Normalnya, masa jabatan para kepala daerah di wilayah tersebut habis pada 2022 dan 2023. Namun, dalam konstruksi hukum yang lama, pilkada bagi 272 daerah itu ditarik ke November 2024. ’’Kalau melihat realitas penyelenggaraan Pemilu 2019, lalu juga ada putusan MK, kami menganggap tidak layak dan kurang rasional kalau memaksakan pilkada serentak nasional tahun 2024,’’ ujarnya dalam diskusi di Jakarta kemarin.
Pada 2024, lanjut dia, pemilu nasional diselenggarakan pada April dan tahapannya masih berlangsung hingga pelantikan pada Oktober 2024. ’’Bayangkan, pileg-pilpres April 2024, lalu pilkada serentak November 2024. Kami menduga akan terjadi sebuah kompleksitas dan kekacauan teknis dalam proses kepemiluan kita,’’ imbuhnya.
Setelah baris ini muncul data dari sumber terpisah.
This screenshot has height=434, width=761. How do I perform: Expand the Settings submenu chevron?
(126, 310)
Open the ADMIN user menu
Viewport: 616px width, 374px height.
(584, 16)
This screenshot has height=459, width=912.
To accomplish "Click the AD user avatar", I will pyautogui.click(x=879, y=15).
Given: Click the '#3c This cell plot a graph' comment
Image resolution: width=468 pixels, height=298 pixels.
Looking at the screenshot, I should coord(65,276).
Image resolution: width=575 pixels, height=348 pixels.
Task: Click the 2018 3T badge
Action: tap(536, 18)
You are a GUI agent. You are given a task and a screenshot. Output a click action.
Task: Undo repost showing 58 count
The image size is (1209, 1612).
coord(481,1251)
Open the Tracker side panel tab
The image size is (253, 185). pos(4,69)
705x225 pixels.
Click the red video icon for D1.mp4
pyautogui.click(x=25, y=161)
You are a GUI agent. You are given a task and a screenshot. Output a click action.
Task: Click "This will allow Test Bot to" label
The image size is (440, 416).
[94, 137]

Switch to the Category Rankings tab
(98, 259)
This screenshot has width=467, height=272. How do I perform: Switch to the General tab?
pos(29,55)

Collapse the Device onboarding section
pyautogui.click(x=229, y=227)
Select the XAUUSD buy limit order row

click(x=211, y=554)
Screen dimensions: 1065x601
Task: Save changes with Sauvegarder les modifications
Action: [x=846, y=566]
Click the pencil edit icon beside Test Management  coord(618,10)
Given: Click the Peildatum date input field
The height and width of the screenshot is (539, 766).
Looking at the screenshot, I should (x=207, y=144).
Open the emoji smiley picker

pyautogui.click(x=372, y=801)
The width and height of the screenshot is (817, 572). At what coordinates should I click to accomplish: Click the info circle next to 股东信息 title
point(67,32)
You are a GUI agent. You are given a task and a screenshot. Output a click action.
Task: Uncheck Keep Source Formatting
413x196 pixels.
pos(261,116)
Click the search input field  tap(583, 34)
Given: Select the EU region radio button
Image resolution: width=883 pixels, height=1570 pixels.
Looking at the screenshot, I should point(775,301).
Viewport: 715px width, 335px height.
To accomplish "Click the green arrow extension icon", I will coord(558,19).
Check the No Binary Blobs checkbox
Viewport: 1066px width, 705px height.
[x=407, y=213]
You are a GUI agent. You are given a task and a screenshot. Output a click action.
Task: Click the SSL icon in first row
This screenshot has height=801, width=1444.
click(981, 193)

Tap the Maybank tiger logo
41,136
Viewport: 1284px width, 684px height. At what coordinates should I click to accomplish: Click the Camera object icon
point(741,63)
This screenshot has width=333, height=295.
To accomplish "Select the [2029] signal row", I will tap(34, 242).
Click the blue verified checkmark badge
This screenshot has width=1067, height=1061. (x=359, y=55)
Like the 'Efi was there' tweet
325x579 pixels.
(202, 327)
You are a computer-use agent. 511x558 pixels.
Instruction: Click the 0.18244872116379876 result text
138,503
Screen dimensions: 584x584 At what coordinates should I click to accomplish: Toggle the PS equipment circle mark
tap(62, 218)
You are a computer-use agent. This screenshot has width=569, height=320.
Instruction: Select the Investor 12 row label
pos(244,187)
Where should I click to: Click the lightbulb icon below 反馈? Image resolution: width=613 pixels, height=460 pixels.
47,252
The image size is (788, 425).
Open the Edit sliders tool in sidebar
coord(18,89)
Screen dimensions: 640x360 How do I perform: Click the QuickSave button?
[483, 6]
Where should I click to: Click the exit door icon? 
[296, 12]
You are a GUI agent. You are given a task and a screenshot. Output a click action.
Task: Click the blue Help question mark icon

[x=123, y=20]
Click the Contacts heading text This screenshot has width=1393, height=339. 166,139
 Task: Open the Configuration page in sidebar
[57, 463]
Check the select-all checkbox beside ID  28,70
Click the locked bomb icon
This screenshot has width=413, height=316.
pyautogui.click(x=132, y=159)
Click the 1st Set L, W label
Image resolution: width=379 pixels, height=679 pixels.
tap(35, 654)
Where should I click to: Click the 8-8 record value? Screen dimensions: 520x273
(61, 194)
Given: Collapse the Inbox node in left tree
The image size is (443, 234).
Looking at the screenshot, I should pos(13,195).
Dalam putusannya, MK meminta desain keserentakan memperhatikan kemudahan teknis. Karena itu, nasib 272 daerah tersebut perlu dirumuskan ulang.
Titi mengusulkan agar tetap dilakukan pilkada pada 2022 atau 2023. Opsi tersebut lebih mudah bagi penyelenggara dan menguntungkan untuk peserta. ’’Itu yang harus segera diputuskan oleh pembuat UU. Karena ini berkaitan dengan anggaran. Kalau tetap ada pilkada pada 2022, penganggaran mulai 2021 tahapan. Pembahasan anggaran 2021 dimulai 2020,’’ ungkapnya.
Sementara itu, Pusat Studi Konstitusi Universitas Andalas Feri Amsari menyatakan, setidaknya ada tujuh undang-undang (UU) yang memiliki keterkaitan satu sama lain dengan politik. Yakni, UU Partai Politik, UU Pemilu, UU Pilkada, UU MD3, UU Pemerintahan Daerah, UU Keuangan Negara, serta UU Perimbangan Keuangan antara Pemerintah Pusat dan Daerah.
Dia menambahkan, di antara tujuh UU tersebut, ada yang patut digabungkan atau dikodifikasi. Yakni, UU Pemilu dan Pilkada yang normanya saling terkait. Sebab, jika tidak, akan muncul persoalan seperti perbedaan nomenklatur Bawaslu yang sempat mengemuka. ’’UU Pemilu dan UU Pilkada akan digabung. Itu pilihan yang baik,’’ jelasnya dalam diskusi di Jakarta kemarin (3/3).
Sementara untuk UU lain, itu sangat bergantung pada pilihan kebijakan. Kalaupun tidak digabungkan, berbagai aturan tersebut harus dibahas secara bersamaan karena masing-masing memiliki keterkaitan. ’’Antar pasal-pasal itu harus ada harmonisasi,’’ imbuhnya.
Dia menambahkan, saat ini rencana pembahasan sudah masuk dalam Program Legislasi Nasional 2020. Sayang, hingga Maret nasib naskah akademiknya belum jelas. Padahal, sebagaimana amanat MK, pembahasan harus segera dilakukan agar punya cukup waktu untuk melakukan simulasi. ’’Simulasi penting untuk memetakan masalah dan membuat langkah antisipasi,’’ tuturnya.